The term “rubric” has sometimes been used to refer to any grading criteria. In this article, the term rubric refers more narrowly to a specific assessment tool with descriptions of various levels of the quality of the performance. Goldberg (2014) has defined a rubric as “a scoring guide that outlines features of work at different levels of performance” (p. 1). Holistic rubrics and analytic rubrics are two types of common tools for language performance. With holistic rubrics, the descriptions of the levels of performance include multiple traits, resulting in a single score. Holistic rubrics can be more practical when only an overall score is needed (e.g., a quick placement test, a proficiency test) (Brown & Abeywickrama, 2019) as a measure of learning that has happened (Brookhart, 2018). Since holistic rubrics provide less specific information, they are less useful for classroom assessment. Analytic rubrics, on the other hand, are more useful during the learning process (Brookhart, 2018). Analytic rubrics list multiple traits or categories separately for the rater to rank (e.g., good, better, best) based on descriptions of levels of performance. Analytic rubrics strengthen the reliability of the assessment for language produced during such tasks (Green & Hawkey, 2012). Since the instructor can give separate ratings for each category, the learner receives specific feedback about what they can do and what skills need more improvement (Brown, 2018). Additionally, the results of the assessment with an analytic rubric provides the instructor information about the strengths and weaknesses of the learners.

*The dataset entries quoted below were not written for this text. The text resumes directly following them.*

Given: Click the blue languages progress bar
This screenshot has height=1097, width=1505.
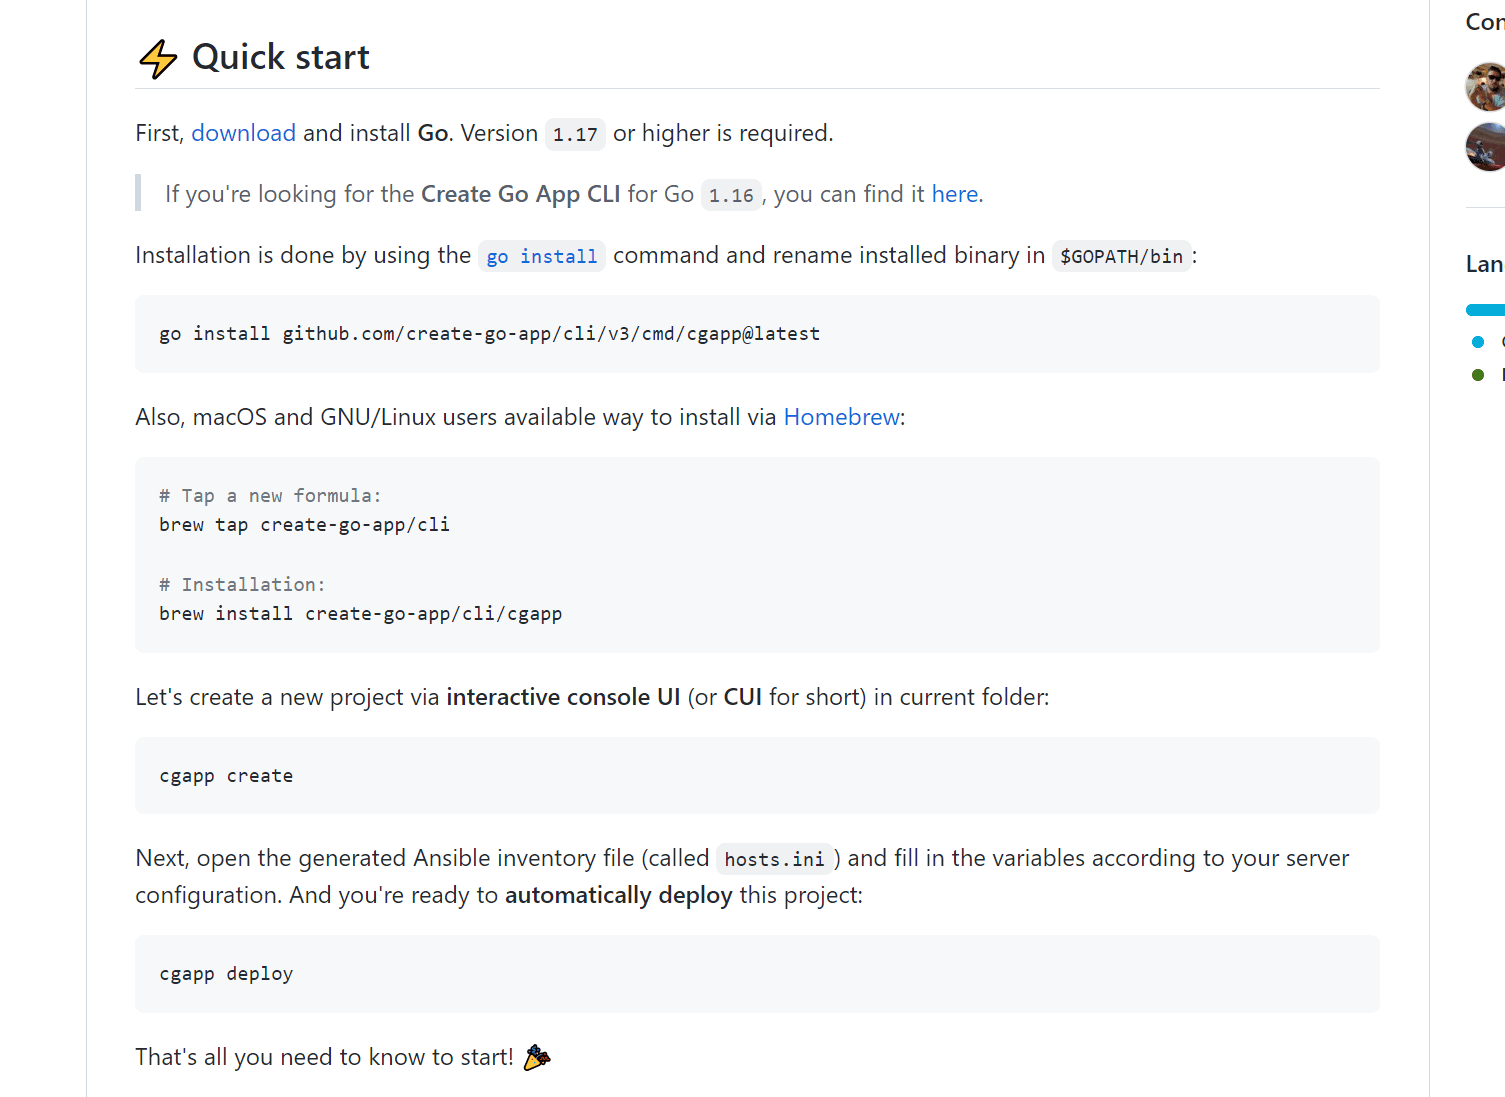Looking at the screenshot, I should click(x=1486, y=310).
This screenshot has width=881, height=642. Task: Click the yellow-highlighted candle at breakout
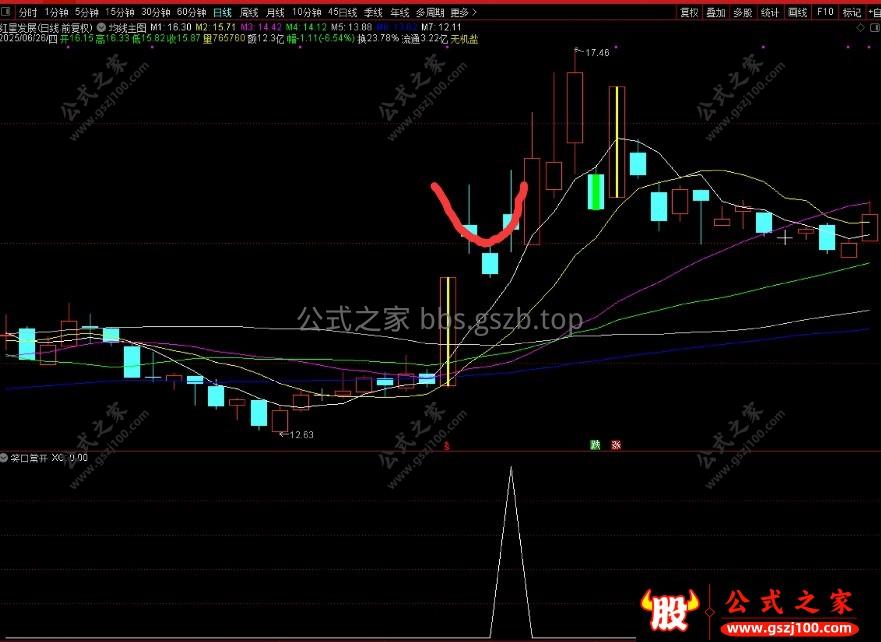[449, 331]
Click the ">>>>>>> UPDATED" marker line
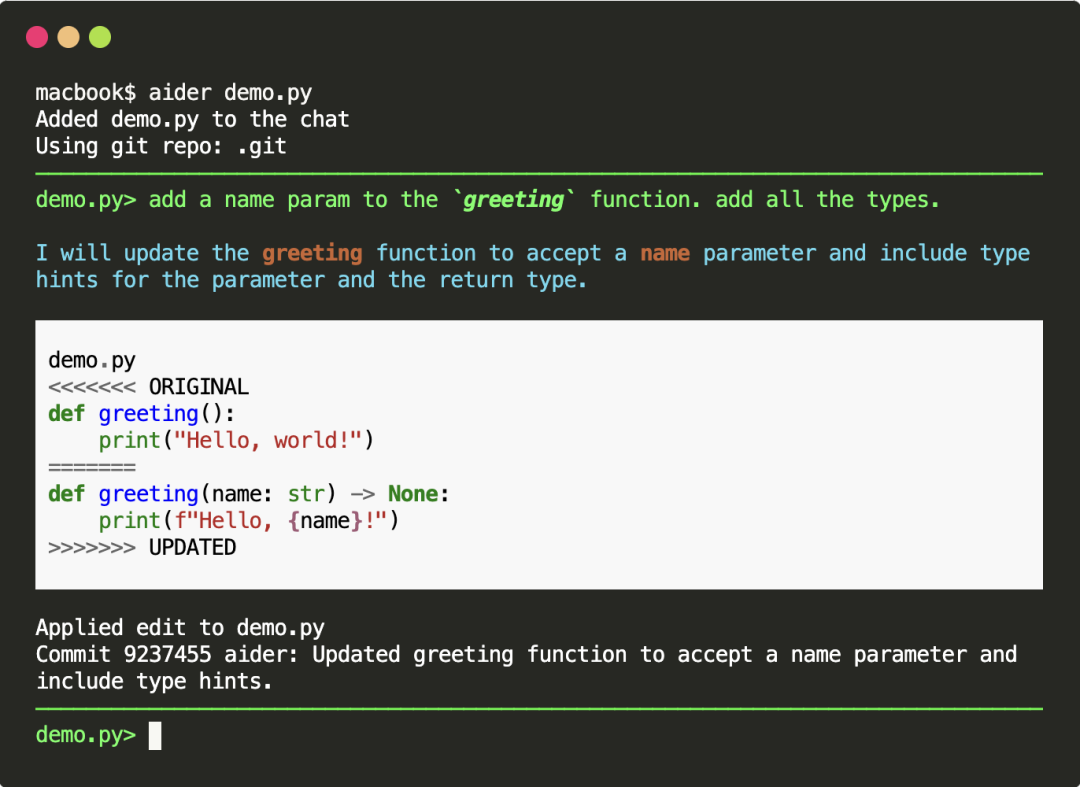The image size is (1080, 787). coord(142,548)
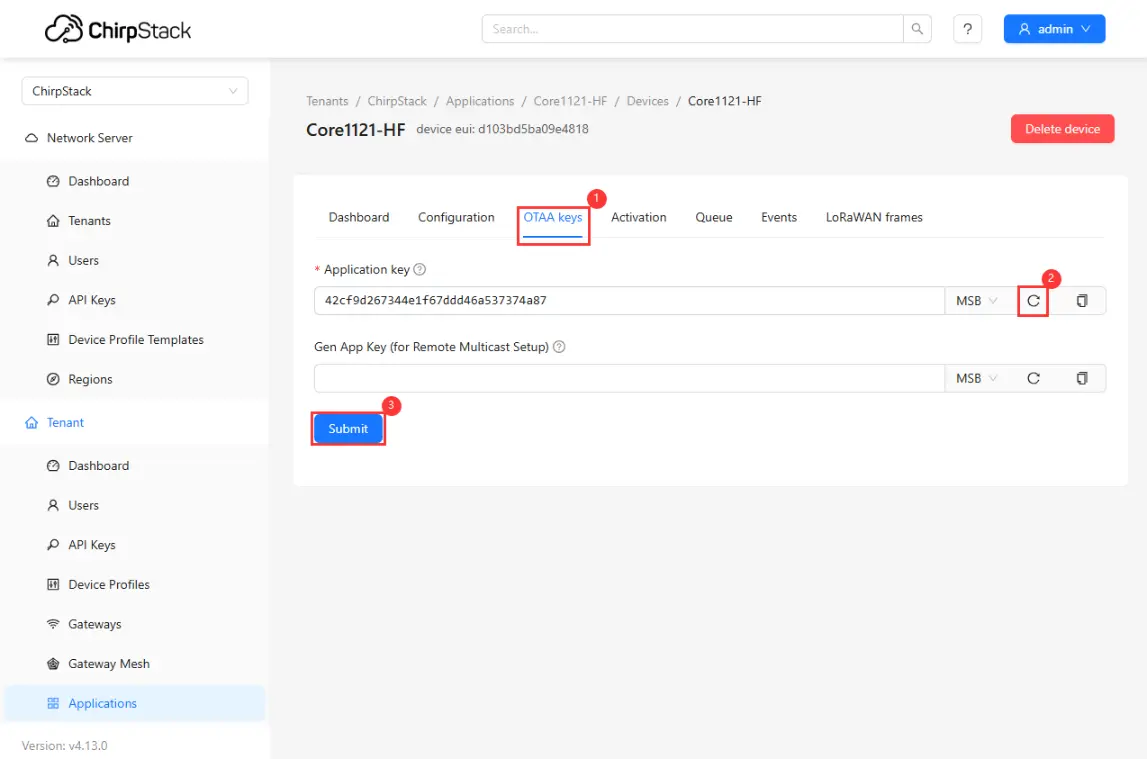Switch to the Activation tab
Viewport: 1147px width, 759px height.
coord(638,217)
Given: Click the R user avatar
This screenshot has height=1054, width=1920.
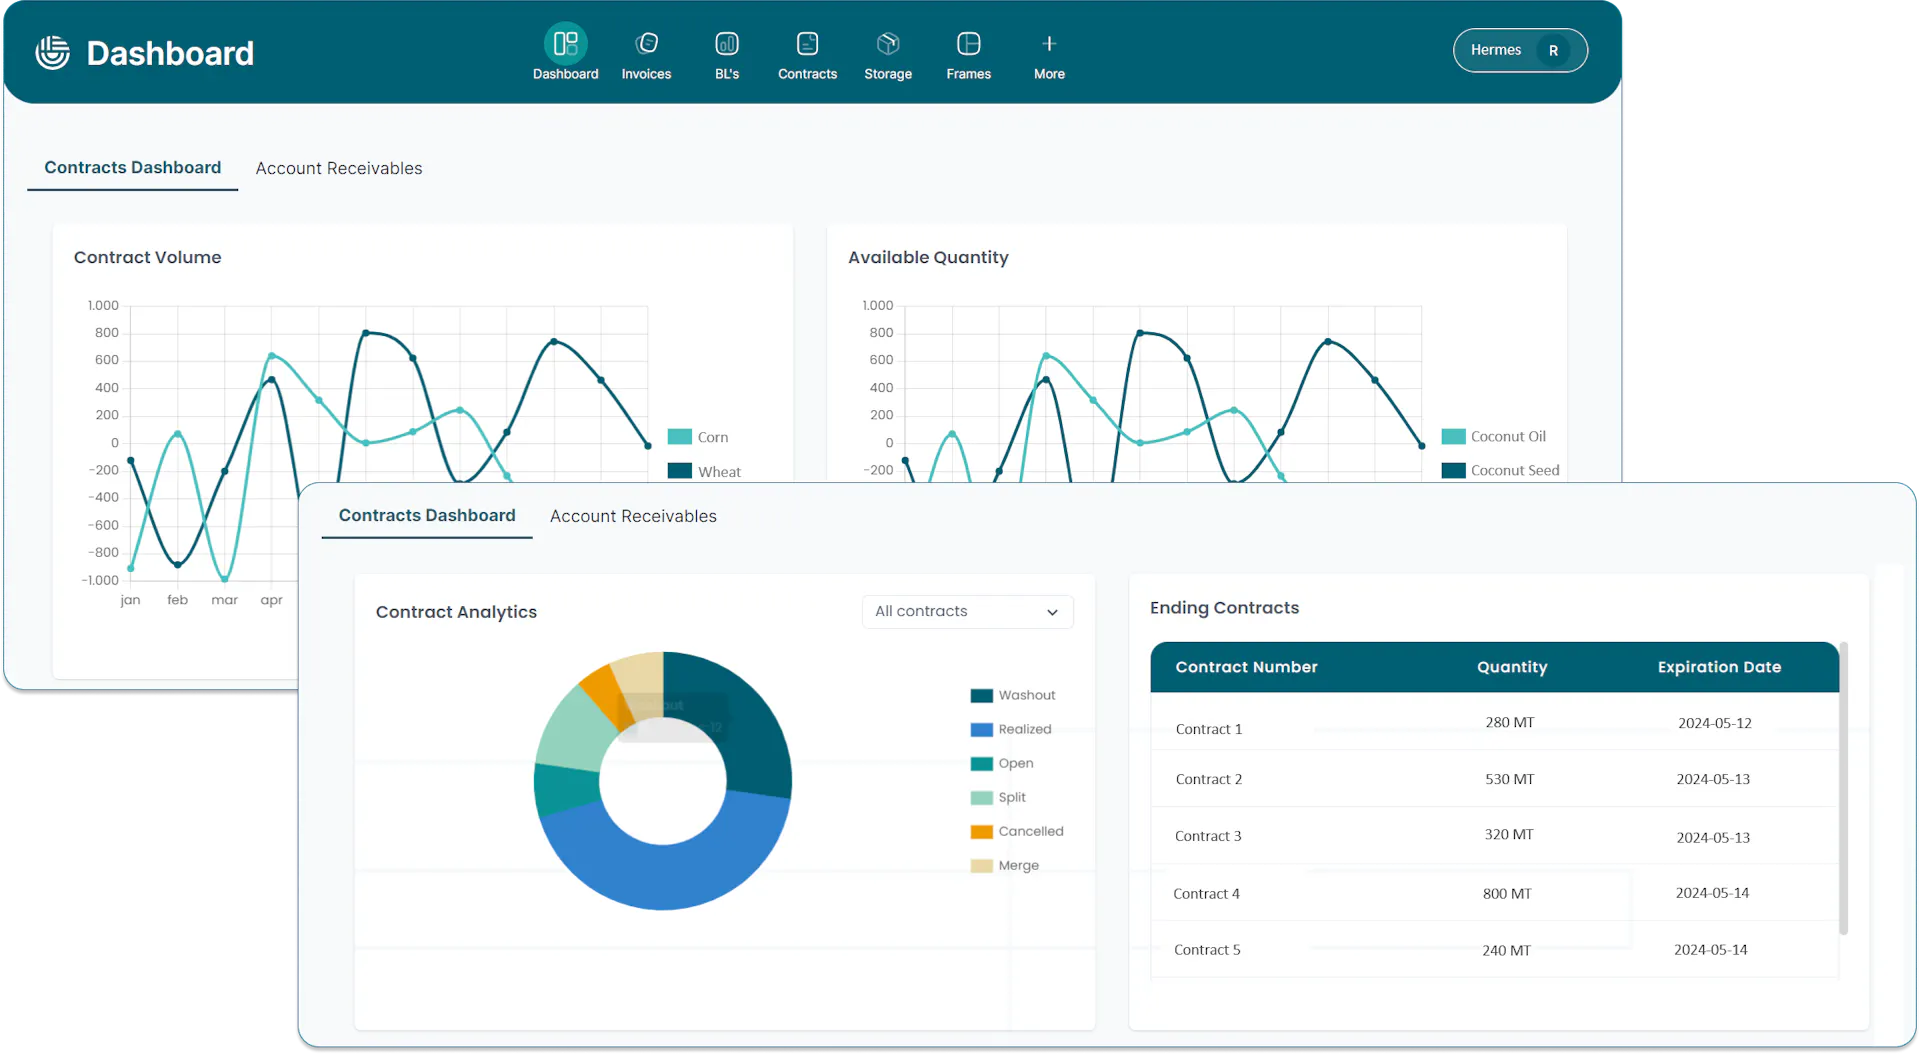Looking at the screenshot, I should click(1553, 51).
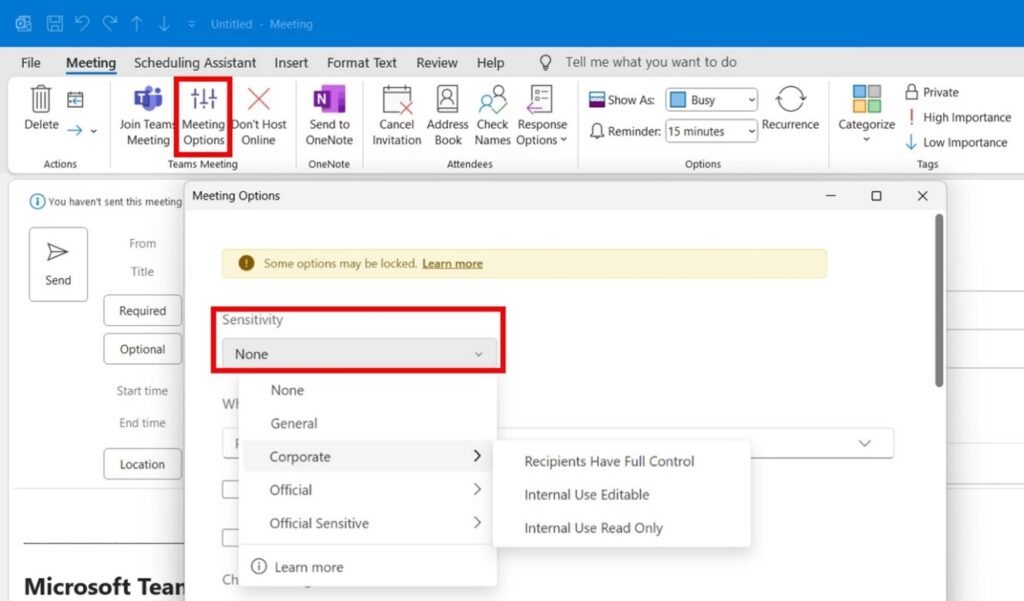Toggle Low Importance for the meeting

955,142
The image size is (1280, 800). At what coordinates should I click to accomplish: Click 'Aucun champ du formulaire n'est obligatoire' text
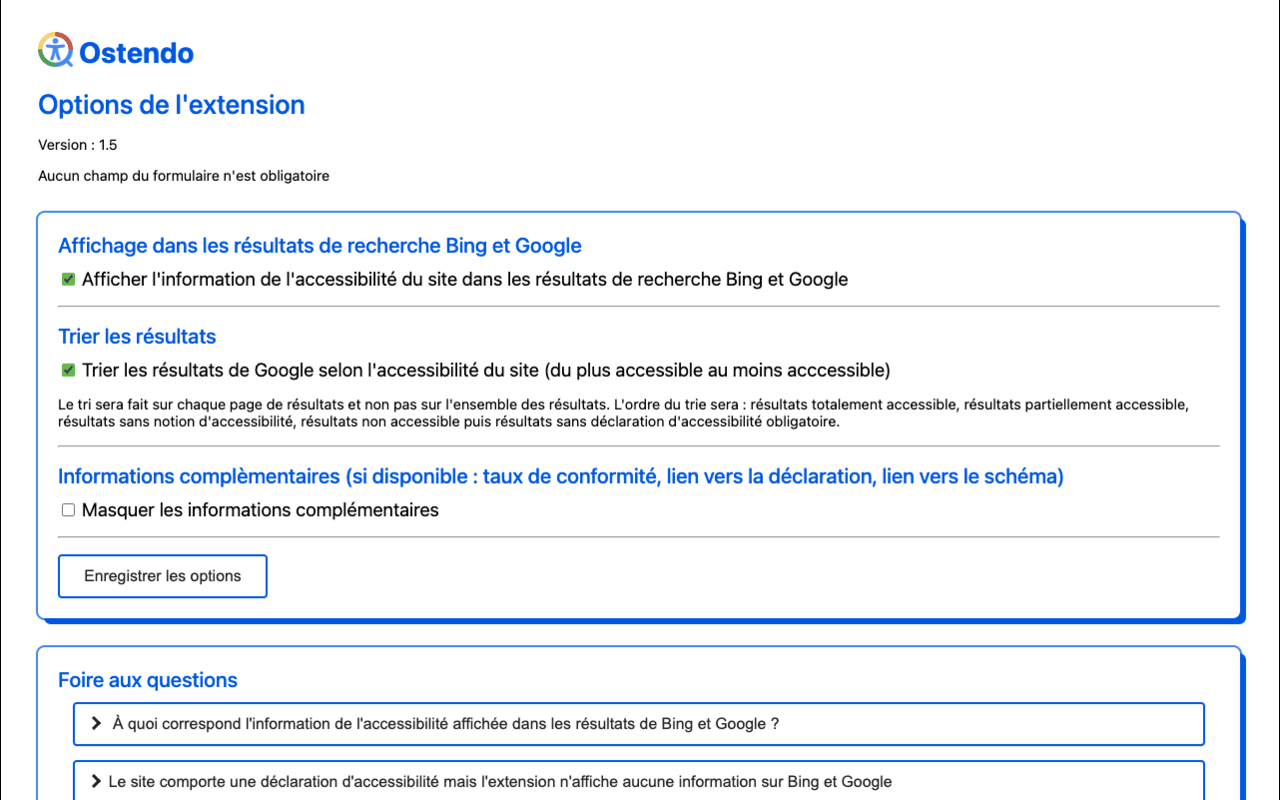tap(183, 175)
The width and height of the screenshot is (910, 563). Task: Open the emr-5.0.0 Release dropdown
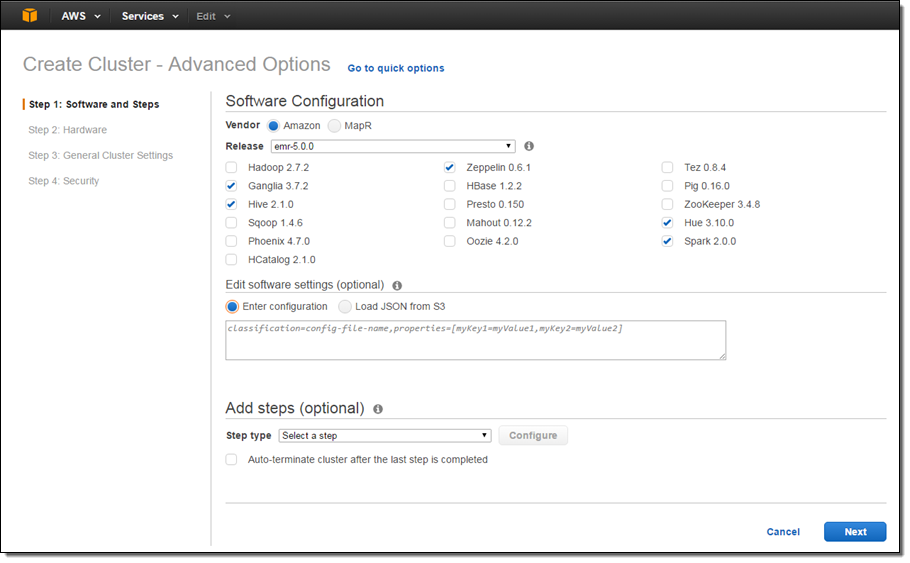click(x=392, y=146)

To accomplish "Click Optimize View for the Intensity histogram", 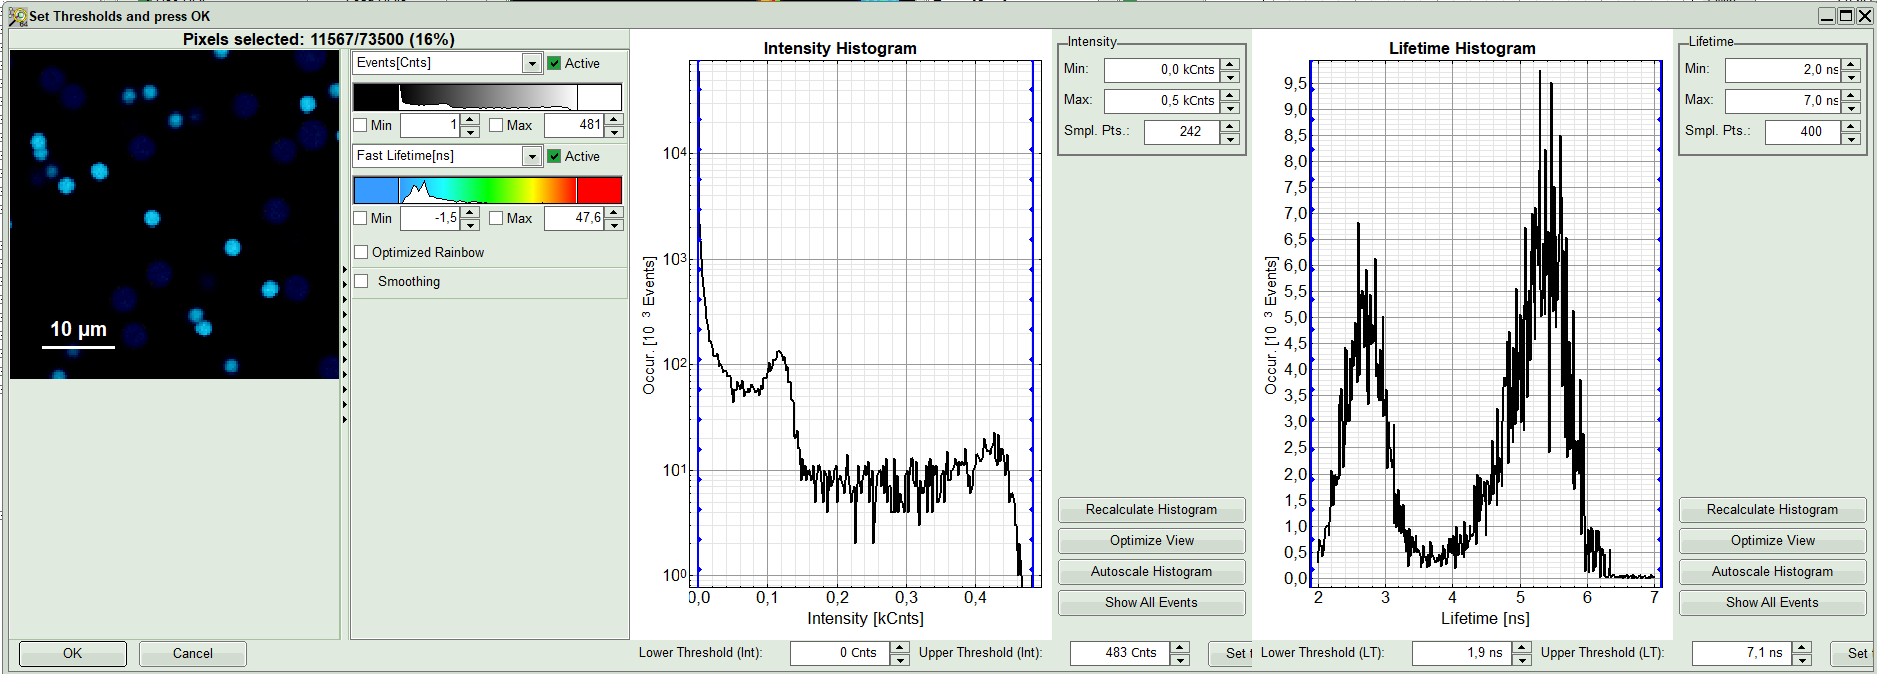I will 1151,540.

Table 1 shows an author-created analytic rubric for an individual informational speech in a language class for beginners to serve as an example. It is designed to assess three language skills: vocabulary, grammar, and pronunciation at three possible levels: meets standard, approaching standard, and needs improvement. In Table 1’s format, the lowest performance is at the bottom and each higher row has descriptions of higher level of performance.
Table 1. Analytic Rubric for Informational Speech- City; High Beginner Learners
|Meets Standard||Speaker used specific, descriptive words to create a visual picture.||Speaker created simple sentences using present tense.||Speaker was clear, comprehensible and listener could understand meaning.|
|Approaching Standard||Speaker used appropriate but general descriptive words.||Speaker created simple and incomplete sentences using present tense.||Speaker was comprehensible but listener had to focus to understand.|
|Needs Improvement||Speaker used incorrect (or missing) descriptive words.||Speaker created incomplete sentence with base form verbs.||Speaker was generally not comprehensible even with listener effort.|
In summary, language instructors often assign communicative language tasks, but these open-ended assignments are challenging to assess because the resulting language performances are all different. Analytic rubrics are an appropriate choice for instructors when assessing open-ended extended language performances because they provide a structure for consistent assessment and feedback.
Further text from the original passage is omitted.